Paragon Partners GmbH
- Company type: private (GmbH)
- Industry: private equity
- Founded: 2004; 22 years ago
- Headquarters: Munich, Germany
- Area served: Germany; Austria; Switzerland;
- Key people: Marco Attolini; Edin Hadzic; Krischan von Moeller;
- Number of employees: 35 (2021)
- Website: paragon.de

= Paragon Partners =

German private equity company

Paragon Partners (Paragon for short) is a European private equity company based in Munich, Germany. It was founded in 2004 and is owner-managed. Paragon focuses on medium-sized companies with an established business model. Investors comprise institutional investors such as life insurance companies and pension funds.

==History==
In 2004, Paragon was founded by Edin Hadzic and Krischan von Moeller. Hadzic already had experience in the private equity industry through his partner position at Triton. Von Moeller had worked for the Holtzbrinck Publishing Group and the Boston Consulting Group. In 2010, Marco Attolini, who was previously also with Triton, joined the company as a third partner.

After initial successful investments, Paragon Secondary Partners was founded to bundle different assets. The investment fund was active until 2011. In 2008, Paragon then finally launched the Paragon Fund I with a volume of around €200 million. In 2009, the company achieved greater awareness with the acquisition of Schülerhilfe, the German market leader for private tutoring.

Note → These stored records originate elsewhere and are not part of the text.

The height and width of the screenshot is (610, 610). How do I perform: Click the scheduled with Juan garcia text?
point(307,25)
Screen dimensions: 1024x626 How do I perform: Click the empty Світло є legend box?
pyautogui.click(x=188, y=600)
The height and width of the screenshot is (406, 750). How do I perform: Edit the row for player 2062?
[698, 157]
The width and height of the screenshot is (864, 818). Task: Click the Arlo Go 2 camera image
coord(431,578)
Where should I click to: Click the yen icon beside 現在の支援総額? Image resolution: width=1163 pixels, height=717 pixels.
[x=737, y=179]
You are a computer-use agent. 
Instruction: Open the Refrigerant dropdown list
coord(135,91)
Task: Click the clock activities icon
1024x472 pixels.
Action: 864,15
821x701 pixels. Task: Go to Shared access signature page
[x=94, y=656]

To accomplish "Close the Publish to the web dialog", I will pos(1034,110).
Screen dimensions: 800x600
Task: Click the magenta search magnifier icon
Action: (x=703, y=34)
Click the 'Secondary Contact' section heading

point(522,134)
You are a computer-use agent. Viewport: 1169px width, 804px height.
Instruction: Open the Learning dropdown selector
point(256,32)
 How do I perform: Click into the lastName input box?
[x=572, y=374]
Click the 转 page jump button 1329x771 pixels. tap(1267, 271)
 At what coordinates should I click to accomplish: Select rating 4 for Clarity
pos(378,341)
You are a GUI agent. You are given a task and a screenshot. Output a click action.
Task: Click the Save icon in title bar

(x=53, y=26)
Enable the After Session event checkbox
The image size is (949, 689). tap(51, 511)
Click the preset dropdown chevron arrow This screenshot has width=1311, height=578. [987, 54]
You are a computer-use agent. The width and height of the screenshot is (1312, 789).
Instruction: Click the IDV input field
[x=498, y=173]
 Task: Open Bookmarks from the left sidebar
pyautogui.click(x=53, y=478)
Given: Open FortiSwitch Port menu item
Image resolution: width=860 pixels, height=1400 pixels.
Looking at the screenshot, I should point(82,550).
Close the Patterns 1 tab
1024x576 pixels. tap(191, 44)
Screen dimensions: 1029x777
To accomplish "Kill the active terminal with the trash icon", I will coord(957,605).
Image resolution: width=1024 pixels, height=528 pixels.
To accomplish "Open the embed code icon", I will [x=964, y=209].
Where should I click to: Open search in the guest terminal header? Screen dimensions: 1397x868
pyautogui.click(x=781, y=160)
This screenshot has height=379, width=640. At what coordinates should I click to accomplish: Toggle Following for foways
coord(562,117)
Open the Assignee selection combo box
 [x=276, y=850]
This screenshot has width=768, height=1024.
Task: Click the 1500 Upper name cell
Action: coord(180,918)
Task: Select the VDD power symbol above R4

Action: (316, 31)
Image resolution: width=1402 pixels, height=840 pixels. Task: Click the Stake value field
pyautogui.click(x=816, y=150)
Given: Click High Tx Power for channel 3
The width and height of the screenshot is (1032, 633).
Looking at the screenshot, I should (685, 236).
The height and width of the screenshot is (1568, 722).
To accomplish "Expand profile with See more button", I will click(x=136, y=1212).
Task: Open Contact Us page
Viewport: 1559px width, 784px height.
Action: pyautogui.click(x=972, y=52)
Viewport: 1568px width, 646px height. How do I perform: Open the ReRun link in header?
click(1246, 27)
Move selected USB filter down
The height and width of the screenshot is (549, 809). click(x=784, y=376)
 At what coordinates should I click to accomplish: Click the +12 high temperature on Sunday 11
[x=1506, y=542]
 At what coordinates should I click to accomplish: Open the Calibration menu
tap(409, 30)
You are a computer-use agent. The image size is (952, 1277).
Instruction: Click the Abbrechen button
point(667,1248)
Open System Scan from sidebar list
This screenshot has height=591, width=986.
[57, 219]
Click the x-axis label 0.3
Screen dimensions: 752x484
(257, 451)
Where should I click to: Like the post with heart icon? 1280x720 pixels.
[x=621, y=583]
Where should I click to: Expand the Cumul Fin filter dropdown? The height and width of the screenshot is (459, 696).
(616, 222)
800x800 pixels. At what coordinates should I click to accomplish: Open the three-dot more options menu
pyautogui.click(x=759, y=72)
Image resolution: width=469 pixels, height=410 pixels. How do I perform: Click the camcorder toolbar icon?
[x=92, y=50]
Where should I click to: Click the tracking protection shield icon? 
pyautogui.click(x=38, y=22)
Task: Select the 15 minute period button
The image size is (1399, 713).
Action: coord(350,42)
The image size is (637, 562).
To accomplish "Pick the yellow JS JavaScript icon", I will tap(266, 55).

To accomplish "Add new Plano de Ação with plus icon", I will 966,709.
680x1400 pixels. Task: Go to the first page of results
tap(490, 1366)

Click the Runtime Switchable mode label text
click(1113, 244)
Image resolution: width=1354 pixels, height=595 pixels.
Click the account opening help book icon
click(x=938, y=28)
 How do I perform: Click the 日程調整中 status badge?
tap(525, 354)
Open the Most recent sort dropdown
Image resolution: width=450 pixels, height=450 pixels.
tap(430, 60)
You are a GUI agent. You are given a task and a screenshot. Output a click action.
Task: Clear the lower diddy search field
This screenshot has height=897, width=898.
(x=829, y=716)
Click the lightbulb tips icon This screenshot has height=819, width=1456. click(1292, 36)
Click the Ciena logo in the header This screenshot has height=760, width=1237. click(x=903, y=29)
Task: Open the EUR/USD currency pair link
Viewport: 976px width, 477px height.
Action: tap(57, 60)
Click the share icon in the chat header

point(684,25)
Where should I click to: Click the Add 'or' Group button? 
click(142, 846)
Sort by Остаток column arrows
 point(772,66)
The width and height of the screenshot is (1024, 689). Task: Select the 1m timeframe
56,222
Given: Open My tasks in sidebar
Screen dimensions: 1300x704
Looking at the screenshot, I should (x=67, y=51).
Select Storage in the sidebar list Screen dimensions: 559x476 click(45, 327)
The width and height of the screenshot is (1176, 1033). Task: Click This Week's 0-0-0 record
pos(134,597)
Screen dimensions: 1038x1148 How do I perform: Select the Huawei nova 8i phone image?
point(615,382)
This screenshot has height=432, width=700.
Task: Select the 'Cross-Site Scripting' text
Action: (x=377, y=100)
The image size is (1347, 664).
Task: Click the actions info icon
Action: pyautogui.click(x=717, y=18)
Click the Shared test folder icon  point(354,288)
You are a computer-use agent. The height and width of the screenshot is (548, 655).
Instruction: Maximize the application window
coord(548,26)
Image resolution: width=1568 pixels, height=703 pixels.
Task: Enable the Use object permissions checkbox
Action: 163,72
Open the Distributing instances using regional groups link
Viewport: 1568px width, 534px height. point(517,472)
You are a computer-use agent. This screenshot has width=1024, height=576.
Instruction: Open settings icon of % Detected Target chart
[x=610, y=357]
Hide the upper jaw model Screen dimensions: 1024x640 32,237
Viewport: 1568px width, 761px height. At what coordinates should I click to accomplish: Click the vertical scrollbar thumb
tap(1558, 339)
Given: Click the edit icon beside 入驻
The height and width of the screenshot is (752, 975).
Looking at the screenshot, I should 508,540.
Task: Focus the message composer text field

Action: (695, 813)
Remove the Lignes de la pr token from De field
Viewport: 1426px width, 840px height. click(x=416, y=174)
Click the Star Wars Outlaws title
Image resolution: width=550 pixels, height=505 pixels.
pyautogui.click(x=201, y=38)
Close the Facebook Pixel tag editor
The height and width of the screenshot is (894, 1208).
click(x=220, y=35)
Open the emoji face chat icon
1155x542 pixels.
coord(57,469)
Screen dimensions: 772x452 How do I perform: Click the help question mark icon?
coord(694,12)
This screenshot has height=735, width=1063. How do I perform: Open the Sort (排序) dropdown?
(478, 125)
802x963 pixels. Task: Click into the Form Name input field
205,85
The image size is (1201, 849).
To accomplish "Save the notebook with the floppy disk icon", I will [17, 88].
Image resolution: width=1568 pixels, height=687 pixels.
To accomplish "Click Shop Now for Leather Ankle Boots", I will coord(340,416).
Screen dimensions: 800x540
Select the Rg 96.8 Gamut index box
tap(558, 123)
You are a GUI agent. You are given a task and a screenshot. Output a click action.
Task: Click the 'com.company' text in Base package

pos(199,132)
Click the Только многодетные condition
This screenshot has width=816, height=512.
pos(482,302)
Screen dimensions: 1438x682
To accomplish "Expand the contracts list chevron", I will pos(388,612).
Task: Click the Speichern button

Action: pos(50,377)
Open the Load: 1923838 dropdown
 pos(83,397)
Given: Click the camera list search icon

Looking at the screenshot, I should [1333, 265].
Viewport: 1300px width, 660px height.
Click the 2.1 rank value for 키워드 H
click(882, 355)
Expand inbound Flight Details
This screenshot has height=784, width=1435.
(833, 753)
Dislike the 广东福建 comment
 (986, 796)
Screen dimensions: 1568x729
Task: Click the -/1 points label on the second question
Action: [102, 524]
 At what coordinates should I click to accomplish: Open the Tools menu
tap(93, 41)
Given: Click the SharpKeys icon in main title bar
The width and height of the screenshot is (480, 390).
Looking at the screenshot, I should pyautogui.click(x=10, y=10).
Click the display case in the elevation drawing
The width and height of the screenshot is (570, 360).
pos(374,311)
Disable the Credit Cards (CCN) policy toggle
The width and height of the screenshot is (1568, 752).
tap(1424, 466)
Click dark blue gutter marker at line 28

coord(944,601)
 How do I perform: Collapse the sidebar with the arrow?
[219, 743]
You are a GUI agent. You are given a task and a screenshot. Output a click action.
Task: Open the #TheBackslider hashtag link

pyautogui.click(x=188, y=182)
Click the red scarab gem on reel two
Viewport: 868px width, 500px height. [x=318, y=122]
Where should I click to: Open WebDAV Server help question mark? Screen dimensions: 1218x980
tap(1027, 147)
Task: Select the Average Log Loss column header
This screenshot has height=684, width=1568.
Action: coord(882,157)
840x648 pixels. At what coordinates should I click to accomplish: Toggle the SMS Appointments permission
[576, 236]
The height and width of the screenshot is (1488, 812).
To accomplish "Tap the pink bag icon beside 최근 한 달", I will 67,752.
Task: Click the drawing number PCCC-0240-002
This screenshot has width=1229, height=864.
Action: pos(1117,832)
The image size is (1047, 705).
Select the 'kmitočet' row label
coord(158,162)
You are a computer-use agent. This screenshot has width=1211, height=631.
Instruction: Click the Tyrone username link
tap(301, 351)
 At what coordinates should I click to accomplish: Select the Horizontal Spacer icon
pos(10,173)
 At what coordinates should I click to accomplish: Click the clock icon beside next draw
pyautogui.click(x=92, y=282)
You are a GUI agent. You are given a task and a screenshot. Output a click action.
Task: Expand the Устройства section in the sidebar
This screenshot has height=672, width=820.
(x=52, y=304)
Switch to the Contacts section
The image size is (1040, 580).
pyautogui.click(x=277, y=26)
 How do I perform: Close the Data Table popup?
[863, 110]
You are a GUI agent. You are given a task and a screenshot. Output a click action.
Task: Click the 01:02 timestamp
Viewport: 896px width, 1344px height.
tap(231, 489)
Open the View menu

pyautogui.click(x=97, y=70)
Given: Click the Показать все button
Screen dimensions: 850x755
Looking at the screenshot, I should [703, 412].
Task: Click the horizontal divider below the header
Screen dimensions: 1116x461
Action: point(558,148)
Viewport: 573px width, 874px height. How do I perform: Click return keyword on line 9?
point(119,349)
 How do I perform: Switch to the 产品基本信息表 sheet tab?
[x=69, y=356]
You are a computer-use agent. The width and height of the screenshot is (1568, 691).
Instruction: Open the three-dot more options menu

The Paragon Fund II, which was launched in 2014 with around €400 million in committed capital, sought to acquire the insolvent Weltbild Publishing Group to restructure it and keep it as a whole. Due to differences over transaction details, Paragon had to improve its offer but failed to complete the acquisition. In 2015, Paragon participated in a tight bidding round for the Balda Group but ultimately was not able to close the deal.

In 2019, the company launched its fourth investment fund, the Paragon Fund III, for which it raised almost €800 million. This enabled, among other things, the acquisition of the industrial services provider Castolin Eutectic. The acquisition of Castolin Eutectic was one of the most significant private equity transactions in Germany during the COVID-19 pandemic.

==Investments==
Paragon invests in medium-sized companies in Germany, Austria, and Switzerland for several years. Generally, Paragon acquires a majority stake and supports companies in their strategic and operational development to increase their enterprise value. It usually takes five to seven years before Paragon sells the company again.

Since 2004, Paragon has invested in more than 30 companies. Currently, the portfolio includes about a dozen companies, including Pro Optik and the Weka Group. Total investments have a combined workforce of 6,000 and sales of €1.3 billion.

==Corporate affairs==
Paragon operates as a limited liability company (GmbH) under German law. Its object extends to the investment in other companies as well as consulting services in this field. The Paragon Funds I, II, and III are structured as limited partnerships with limited liability (GmbH & Co. KG).

Paragon's shareholders are the three partners Marco Attolini, Edin Hadzic, and Krischan von Moeller. They each hold one third of the shares and also form the company's management. Currently, around 35 people work for Paragon.